Page extract →
Category — Uncategorized
Media Use Among Children and Teens
If I were to ask you how much time per day children and teens spend with various media – computers, televisions, video games, etc – what would you say?
Would you imagine it is more time than young people spend in a school on any given day?
In a recent study by the Kaiser Family Foundation called GENERATION M2: Media in the Lives of 8- to 18-Year-Olds (January 2010) they found that young people spend 7.5 hours per day engaging with various media – but because of multi-tasking they pack 10.75 hours of stuff into that 7. 5 hours (and that’s every single day). And that’s the average! 11-14 year olds pack in 11:53 per day (nearly 12 hours) in total media exposure!
In addition, texting is NOT part of this study however 7th to 12th graders report spending about 1 hour and 35 minutes per day sending or receiving text messages.
Here’s a quote from a press release about that study:
With technology allowing nearly 24-hour media access as children and teens go about their daily lives, the amount of time young people spend with entertainment media has risen dramatically, especially among minority youth, according to a study released today by the Kaiser Family Foundation. Today, 8-18 year-olds devote an average of 7 hours and 38 minutes (7:38) to using entertainment media across a typical day (more than 53 hours a week). And because they spend so much of that time ‘media multitasking’ (using more than one medium at a time), they actually manage to pack a total of 10 hours and 45 minutes (10:45) worth of media content into those 7½ hours.
The amount of time spent with media increased by an hour and seventeen minutes a day over the past five years, from 6:21 in 2004 to 7:38 today. And because of media multitasking, the total amount of media content consumed during that period has increased from 8:33 in 2004 to 10:45 today.
Assuming this is true, what do you think the implications are for schools and schooling?
If young people spend approximately 6 hours per day in the schooling environment (not counting extra-curricular activities) doing what we might call single tasking while spending about 7.5 hours per day multi-tasking with technology what chance do schools have in getting and keeping their attention – let alone getting them to learn anything?

Data entries →
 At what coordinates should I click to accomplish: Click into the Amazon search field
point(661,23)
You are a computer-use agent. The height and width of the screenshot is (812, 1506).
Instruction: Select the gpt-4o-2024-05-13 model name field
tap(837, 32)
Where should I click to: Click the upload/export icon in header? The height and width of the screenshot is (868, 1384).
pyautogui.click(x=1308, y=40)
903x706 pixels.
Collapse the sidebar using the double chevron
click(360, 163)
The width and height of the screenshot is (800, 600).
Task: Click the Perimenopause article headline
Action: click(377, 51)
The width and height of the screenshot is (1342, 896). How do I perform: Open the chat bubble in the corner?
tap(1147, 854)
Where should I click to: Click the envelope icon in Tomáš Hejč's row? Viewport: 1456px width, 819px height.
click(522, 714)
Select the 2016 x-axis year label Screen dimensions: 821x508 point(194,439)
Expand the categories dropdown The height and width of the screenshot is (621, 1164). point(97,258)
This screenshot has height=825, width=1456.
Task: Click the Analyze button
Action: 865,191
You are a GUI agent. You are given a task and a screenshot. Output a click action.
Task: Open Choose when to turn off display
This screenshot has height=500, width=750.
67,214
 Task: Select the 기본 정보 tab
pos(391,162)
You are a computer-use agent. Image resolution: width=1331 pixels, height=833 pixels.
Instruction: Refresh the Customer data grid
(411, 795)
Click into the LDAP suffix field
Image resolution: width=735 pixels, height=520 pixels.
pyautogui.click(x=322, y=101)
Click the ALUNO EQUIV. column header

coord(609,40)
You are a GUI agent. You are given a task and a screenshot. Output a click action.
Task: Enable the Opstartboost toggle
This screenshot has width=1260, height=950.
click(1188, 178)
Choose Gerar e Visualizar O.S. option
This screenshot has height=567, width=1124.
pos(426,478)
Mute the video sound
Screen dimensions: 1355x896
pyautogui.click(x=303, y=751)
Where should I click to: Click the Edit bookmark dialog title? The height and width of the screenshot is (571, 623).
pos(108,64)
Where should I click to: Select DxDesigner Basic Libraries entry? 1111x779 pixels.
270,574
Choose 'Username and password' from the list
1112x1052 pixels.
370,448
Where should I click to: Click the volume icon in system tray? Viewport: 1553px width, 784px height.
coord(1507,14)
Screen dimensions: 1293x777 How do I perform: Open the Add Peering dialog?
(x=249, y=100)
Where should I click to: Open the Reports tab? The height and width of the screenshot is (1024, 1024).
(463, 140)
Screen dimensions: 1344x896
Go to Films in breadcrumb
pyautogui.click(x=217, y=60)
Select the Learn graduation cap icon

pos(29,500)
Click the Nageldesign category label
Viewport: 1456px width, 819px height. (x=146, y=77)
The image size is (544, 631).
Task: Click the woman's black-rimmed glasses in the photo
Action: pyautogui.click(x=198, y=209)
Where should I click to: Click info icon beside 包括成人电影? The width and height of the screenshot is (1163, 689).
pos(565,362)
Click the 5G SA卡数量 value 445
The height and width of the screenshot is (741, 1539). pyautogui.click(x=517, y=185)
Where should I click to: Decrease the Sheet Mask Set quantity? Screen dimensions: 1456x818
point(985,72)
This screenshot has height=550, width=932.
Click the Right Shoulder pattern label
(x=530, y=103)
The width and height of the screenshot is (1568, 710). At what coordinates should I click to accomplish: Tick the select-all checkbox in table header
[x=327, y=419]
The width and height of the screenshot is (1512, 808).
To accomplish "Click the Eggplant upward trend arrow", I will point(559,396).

Work to do →
**a.** Answer these from the post on media use among children and teens, one line each:
(i) How much time per day do 7th to 12th graders report spending on sending or receiving text messages?
(ii) How much time per day did young people spend with media in 2004?
(iii) About how many hours per day does the author say young people spend in the schooling environment?
**b.** Say whether each statement agrees with the post on media use among children and teens, and quote the words that decide it:
(i) Texting was included in the Kaiser Family Foundation study.
(ii) 11-14 year olds have nearly 12 hours of total media exposure per day.
(iii) Total media content consumed per day was 8:33 in 2004.
**c.** Extend the post on media use among children and teens, starting after its final sentence.

Results for the exercise →
**a.**
(i) About 1 hour and 35 minutes per day.
(ii) 6:21.
(iii) Approximately 6 hours per day, not counting extra-curricular activities.

**b.**
(i) No: "texting is NOT part of this study"
(ii) Yes: "11-14 year olds pack in 11:53 per day (nearly 12 hours) in total media exposure!"
(iii) Yes: "increased from 8:33 in 2004 to 10:45 today"

**c.**
And, young people spend time using media 7.5 hours per day seven days per week, 365 days per year.
This blog has been attempting to explore the difference between schooling and education. One of the key models I’ve developed to explain this difference is something I call the Spheres of Influence model. The concept originated in some work we did with a school district in southern California back in the early 90s.
The model attempts to visualize several things. 1) Schools operate under a control and compliance operating principle. 2) The organizing principle is a hierarchy however that can be shown in a different way 3) All human beings want to have some control over themselves as well their environment. 4) the model attempts to show different spheres of influence from a systems perspective.
The model begins with the young person in the middle and moves out from there. The classroom is the first sphere of influence, then the school, then the school district. The school board has the most influence over the district with the state department of education influencing the boards and the federal department influencing the states.
The image above is a venn diagram showing these spheres of influence. It’s not to scale or meant to show the difference or amount of influence each sphere has over the other. This model by itself can be a catalyst for conversations about improvements and changes in the system that might be beneficial to the overall outcomes of the system.
At the same time we can also draw another model which reflects the influences in the young person’s life outside of the schooling system. These sets of influences can be considered the education environment (note: I will need to define what I mean by schooling vs education in another blog post).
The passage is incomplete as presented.